In 1798 Malthus’ Essay on the principle of Population sowed a seed that was to germinate in Charles Darwin’s mind as the theory of natural selection, published in the Origin of Species in 1859. Malthus had noted that although a breeding pair generally produces a total of more than two offspring, many populations do not grow as fast as this would imply, if at all, Darwin was impressed by the subtlety of species’ adaptations and saw that individuals differed in the detail of their adaptation and thus their “fitness”, i.e. the perfection of adaptations to prevailing conditions. The variation between individuals arose from the mixing of genetic material involved in sexual reproduction, and from mutation, although the connection between these mechanisms and Darwin’s theory was not realized until 1900 when Mendal’s work of 1865 was rediscovered.
Since populations do not necessarily grow, many of the young born must die, and the variation between individuals facilitates selective death, allowing better adapted individuals to prosper. Traits which confer an adaptive advantage will thus spread, if they are heritable, since those who bear them will become an increasingly large proportion of the breeding population. Natural selection fashions individuals of succeeding generations to be ever better adapted to their circumstances. The characteristics of a species represent the sum of the actions of natural selection on similar individuals.
It is wrong to say that animals behave “for the good of the species”-rather, individuals are adapted to maximize their own fitness, which is equivalent to maximizing the number of their offspring which survive to breed. In fact, selection acts on the genetic material that underlies each individual’s traits, and so individuals actually behave in ways that promote the survival of the genes for which they are temporary vehicles-hence Oxford biologist Richard Dawkins’ now famous term, the “selfish gene.” Sometimes an individual helps its relatives, behaving in a way that appears detrimental to its own interests but is on balance beneficial to its genes, and hence improves its overall (or inclusive) fitness.

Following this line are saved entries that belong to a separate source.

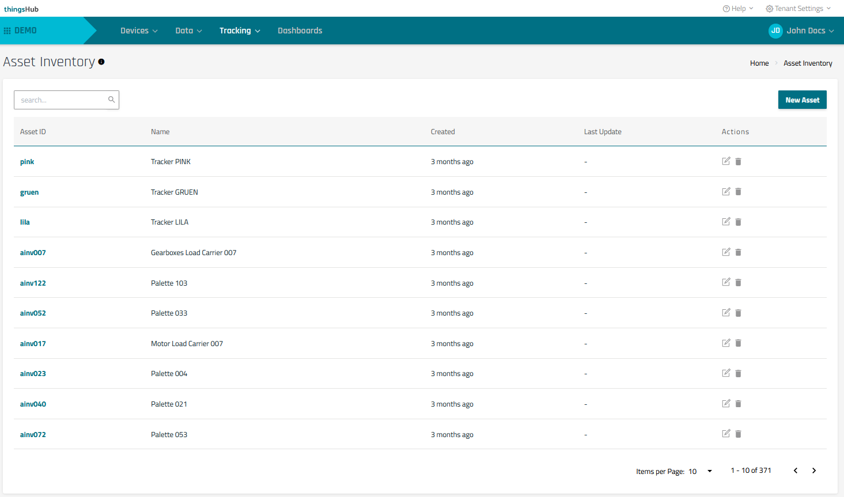The image size is (844, 497).
Task: Open edit for Motor Load Carrier 007
Action: click(726, 343)
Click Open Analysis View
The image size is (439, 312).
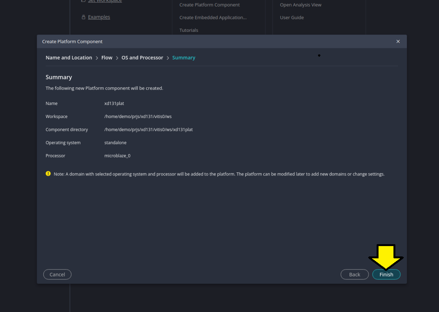(300, 5)
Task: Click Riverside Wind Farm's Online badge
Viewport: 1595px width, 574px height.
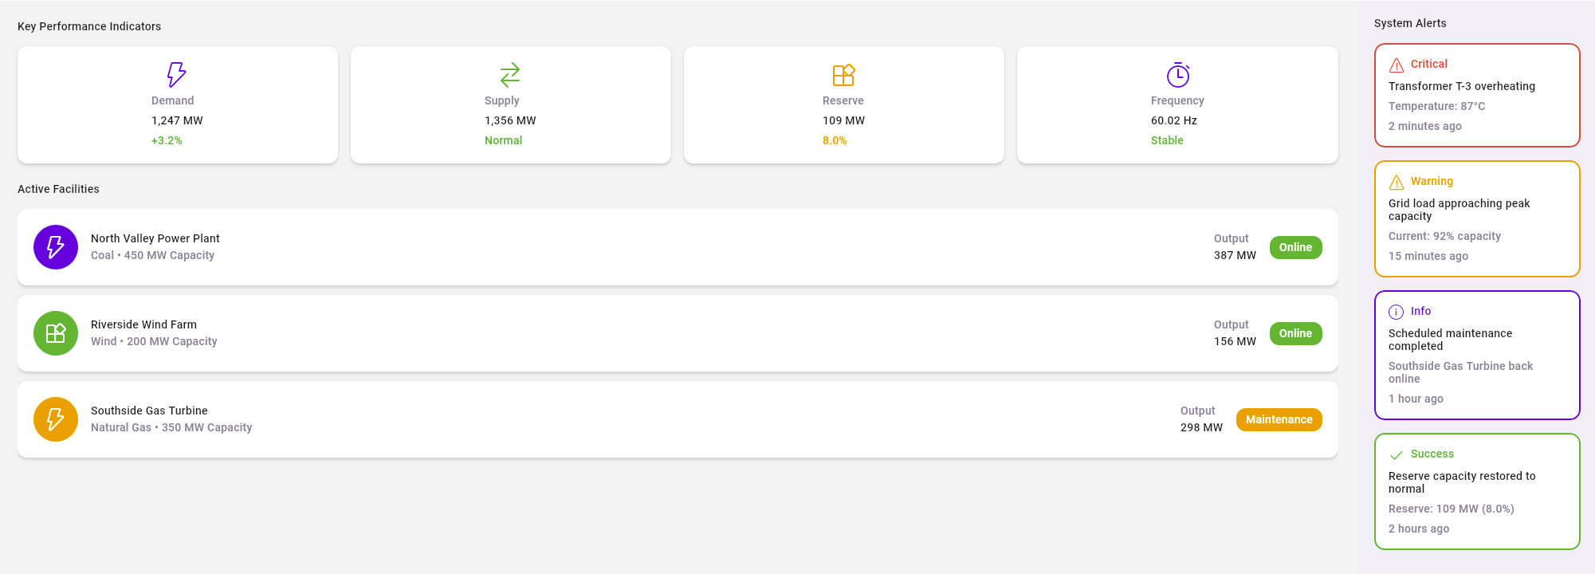Action: tap(1295, 333)
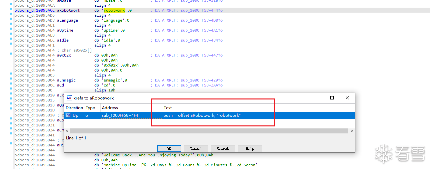430x169 pixels.
Task: Click the highlighted 'robotwork' string
Action: click(114, 10)
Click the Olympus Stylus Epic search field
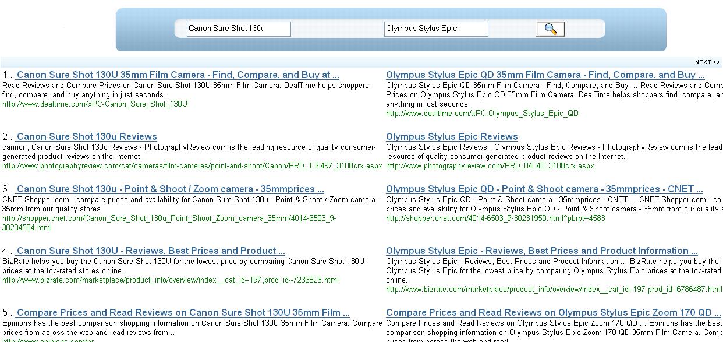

Individual mammals behave so as to maximize their reproductive success and since the pattern of reproduction is the core of society, adaptation to this end are reflected in the great variety of mammalian social systems. There is an asymmetry between males and females in this respect: sperm and cheaper to produce than ova, and of course only female mammals bear the costs of pregnancy and lactation. Therefore males may more readily maximize their reproductive success by mating with many females. Females, in contrast, can mother only a comparatively small number of young and so maximize their reproductive success by investing heavily in the quality of each offspring and, in particular, securing the very best (evolutionary fittest) father. Infanticide, as practiced by males of some primates and some carnivores, is a striking example of the lengths to which males will go to spread their genes at the expanse of their rivals’-the death of their rival males’ offspring brings lactating females back into the heat (estrus), in addition to disposing of potential competitors of the infanticidal male’s own progeny.
Females are a resource over which male mammals compete. The stringent natural selection that therefore operates between competing males is called sexual selection. It explains why many mammals are polygynous (one male mates with several females), few are polyandrous (one female mates with several males) and why males are often bigger than females (i.e. sexes are dimorphic). A big male defeats more rivals, secures more females in his harem and thus sires more offspring; if his size and prowess are passed to his sons, they will in turn become successful, dominant males. Therefore, females adapted to behave in a way which enables their sons to prosper will select only the biggest, most successful, males as mates.
The situation is different if the species’ niche is such that a male’s reproductive success is affected by the quality of his parental care rather than simply by the quality of his sperm; for example, amongst members of the dog family the survival of young depends on their father provisioning them with prey, and the male would find it impossible to provide for more than one or perhaps two litters. In that event natural selection favors monogamy and the size and appearance of male and female are less disparate. This explains why greater sexual dimorphism is associated with polygyny, but it is less obvious why sexual dimorphism is disproportionately marked among bigger species. One possible answer is that energy demands are relatively less on larger species and therefore they can afford to invest more heavily in bulging muscles and masculine armaments.